Berdasarkan dua pengertian di atas maka LKS berwujud lembaran berisi tugas-tugas guru kepada siswa yang disesuaikan dengan kompetensi dasar dan dengan tujuan pembelajaran yang ingin dicapai. Dapat pula disebutkan bahwa LKS adalah panduan kerja siswa untuk mempermudah siswa dalam pelaksanaan kegiatan pembelajaran. Hadirnya LKS tentu saja atas dasar niat mulia menyukseskan kegiatan belajar mengajar di kelas dengan guru sebagai pemandu/penuntun/pengajar/pengayom para siswa.
Lalu sejak kapan ada LKS di Bali? Tepatnya sejak sekolah formal mulai didirikan pemerintah kolonial, dan sistem pendidikan formal diberlakukan di lingkungan masyarakat Bumiputra sebagai salah satu bentuk “pertanggung jawaban” pemerintah Hindia-Belanda kepada masyarakat pribumi. Sebagai salah satu bagian dari politik etis mereka juga sih,,,
LKS pertama di Bali hadir dengan bahasa dan aksara Bali, penuh dalam aksara dan bahasa Bali tanpa sisipan bahasa Melayu atau bahasa Belanda. Bahasa Belanda sebagai keterangan buku LKS hanya muncul pada bagian sampul luar dan sampul dalam buku LKS ini. Judul buku LKS-nya Pamboekaning Toeas, Woordvorming en Balineesche-Taaloefeningen, artinya kurang lebih Pamboekaning Toeas, Pembentukan Kata dan Latihan Bahasa.
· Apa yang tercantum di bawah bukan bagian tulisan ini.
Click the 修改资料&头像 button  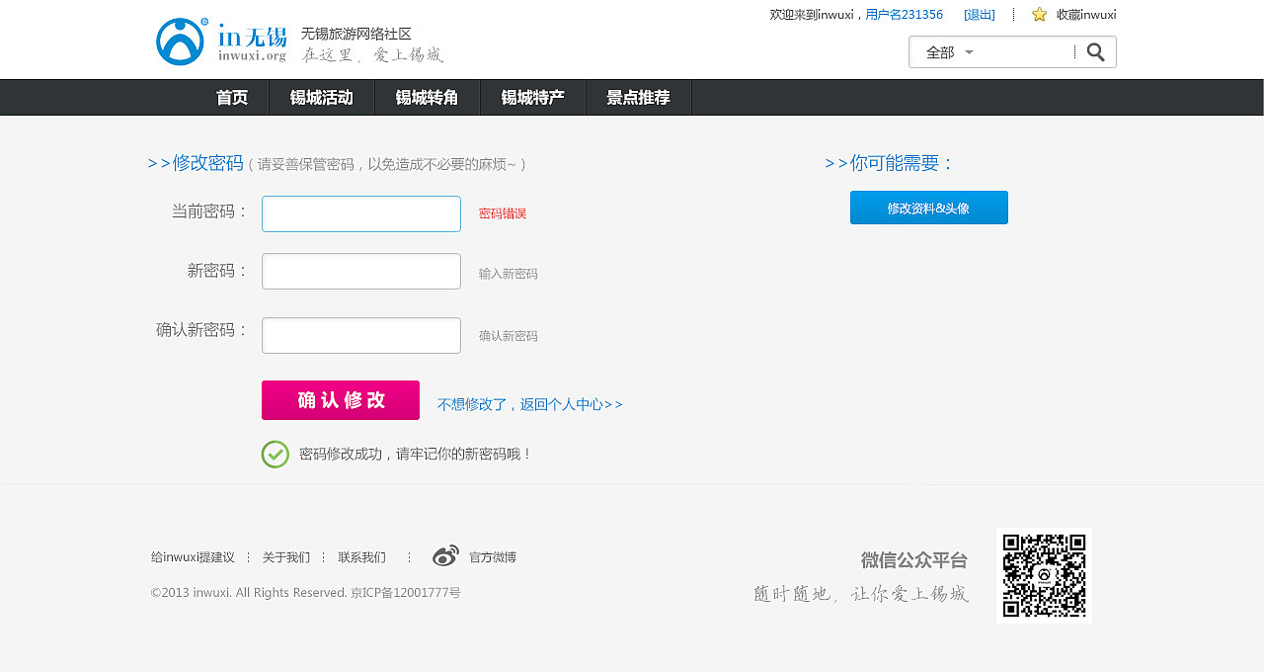coord(928,208)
Buku ini terdiri atas dua seri, seri pertama terbit tahun 1915/1916, untuk edisi ini sampul depan dicetak dengan aksara Belanda (Latin), namun isinya tetap penuh dengan aksara Bali dan bahasa Bali. Buku edisi pertama ini mengalami cetak ulang pada tahun 1922, namun pada edisi cetakan ulang ini, sampul depan buku telah dicetak dengan aksara Bali. Buku seri kedua terbit di tahun yang sama namun berbeda dengan seri pertama, buku seri kedua ini sampul depannya telah menggunakan aksara Bali.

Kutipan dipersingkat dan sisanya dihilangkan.